You ever run from a bully? Sir Roger Bannister did, as a boy in England.

"I had a particular fear of being trapped in a camp by bullies," he told the BBC. "And so I was quite fleet of foot."

I'll say. Bannister broke the four-minute mile barrier in 1954. He just barely did it, clocking in a time of 3 minutes, 59.4 seconds. His record only lasted a little more than a month. But that doesn't matter — it's not the second guy who walks on the moon that we remember.

May 6th, 2014 marks 60 years since Bannister's famous run and there's a new documentary about it, Bannister: Everest on the Track.

David Epstein is one of the experts in the film and wrote the "Sports Gene: Inside the Science of Extraordinary Athletic Performance." I wanted to know why Bannister's record still captures our imagination. 

Epstein says it has to do with everyone running the mile in gym class. We understand the distance. Most of us can run it in about eight minutes. So he thinks we're able to understand and be wowed by someone running twice as fast.

Four-minute miles are equivalent to running at 15 miles per hour, or 24 kilometers per hour. "Most people have gone 15 mph in a car and they can think of someone running alongside it," says Epstein. "It's this barrier that is obviously reachable, but still sort of magical for most normal people and it was once thought to be impossible."

It connects with our imagination. But Epstein says it's something more. He says the race, four laps around a track, unfolds as a four-act play.

The first lap is an initial burst. The second act settles into a pace. The third lap people start to position and strategize. And the fourth lap is all-out chaos that leaves people strewn about the track. "There's a natural drama to it," he says.

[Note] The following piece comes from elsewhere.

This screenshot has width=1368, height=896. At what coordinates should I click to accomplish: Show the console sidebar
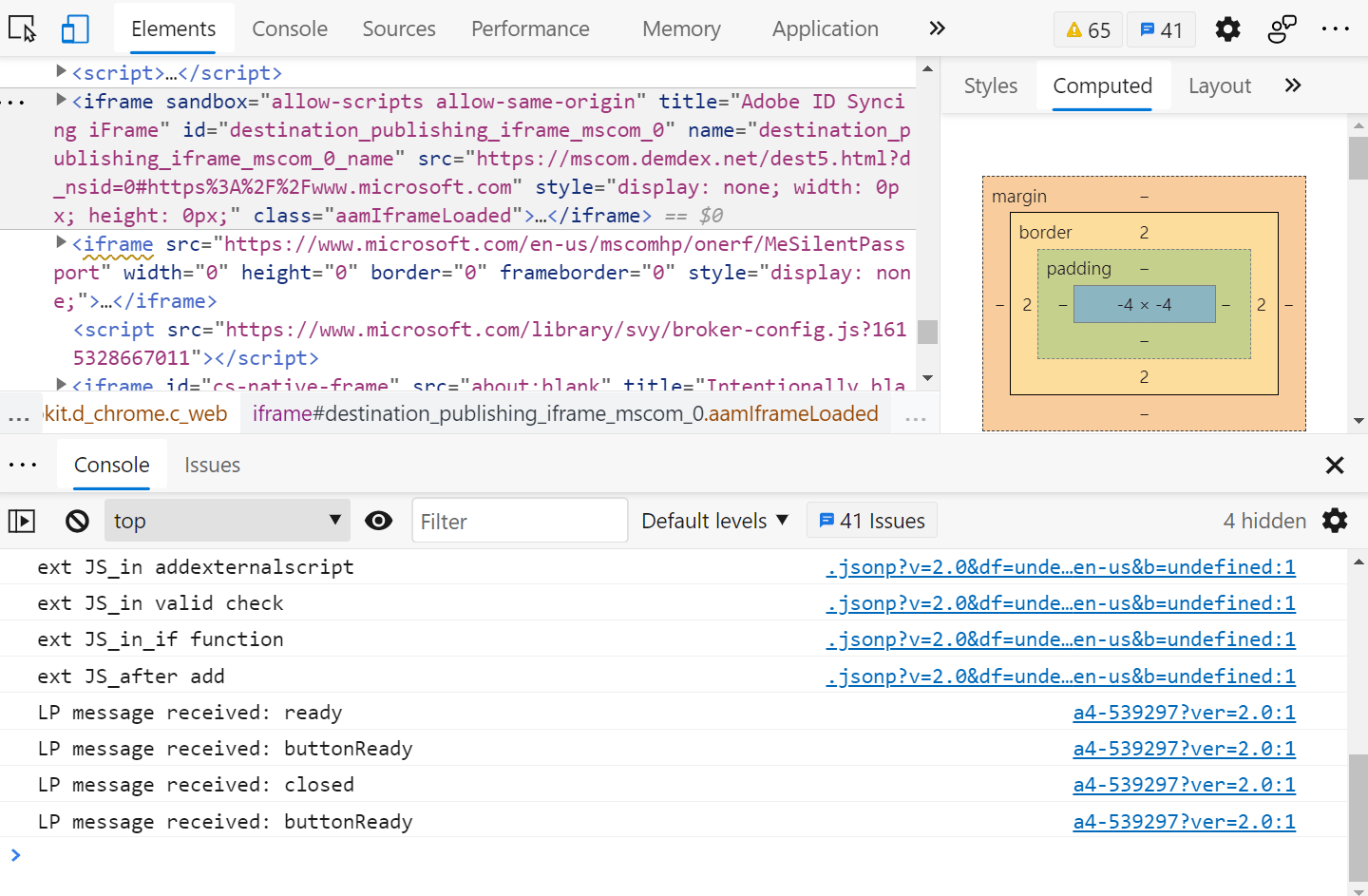coord(21,520)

Epstein says many of the same attributes that allowed Bannister to break the 4-minute-mile mark are the same ones needed to do it today. But it's not a 10,000-hour type endeavor.

First, you need talent — a specific talent for endurance sports. You need to be able to profit from aerobic training. You need to develop a strong cardiovascular system. You need sprinting speed that allows you to run the last lap at the fastest, or second fastest time. And you need pain tolerance.

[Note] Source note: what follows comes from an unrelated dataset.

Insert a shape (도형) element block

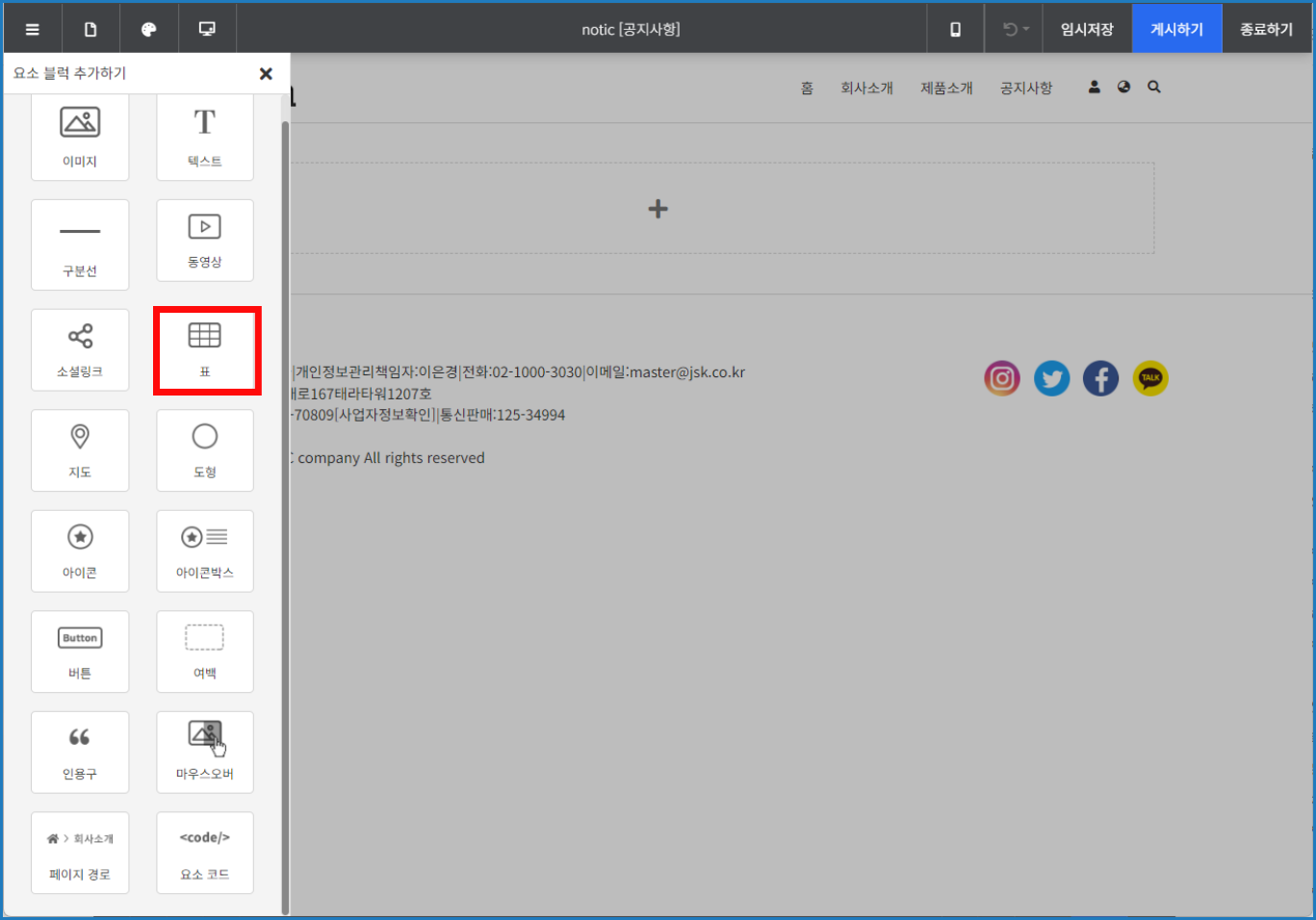(204, 450)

"Sir Roger Bannister, when he broke the barrier, he described his feeling of fatigue. He said he felt like he was an exploded light bulb," Epstein says.

No one runs that fast comfortably, Epstein adds.

The documentary shows how Bannister's triumph helped repair the psyche of post-war Britain. Epstein says it was something more than just running a mile. It was pushing the barrier of what the human body was capable of doing. Before Bannister broke the record, few thought it was possible. "Once he did, the flood gates opened," says Epstein.

Morocco’s Hicham El Guerrouj now owns the mile record at 3 minutes, 43.13 seconds. He set that record in 1999. And Epstein doesn't see anyone running it faster anytime soon.

Many of the recent records are due to changes in track surface technology and training techniques. He says we are not making big jumps anymore. And, based on current physiology, it's impossible for someone to run a mile in under 3 minutes.

But he still wonders, "Are we going any lower?"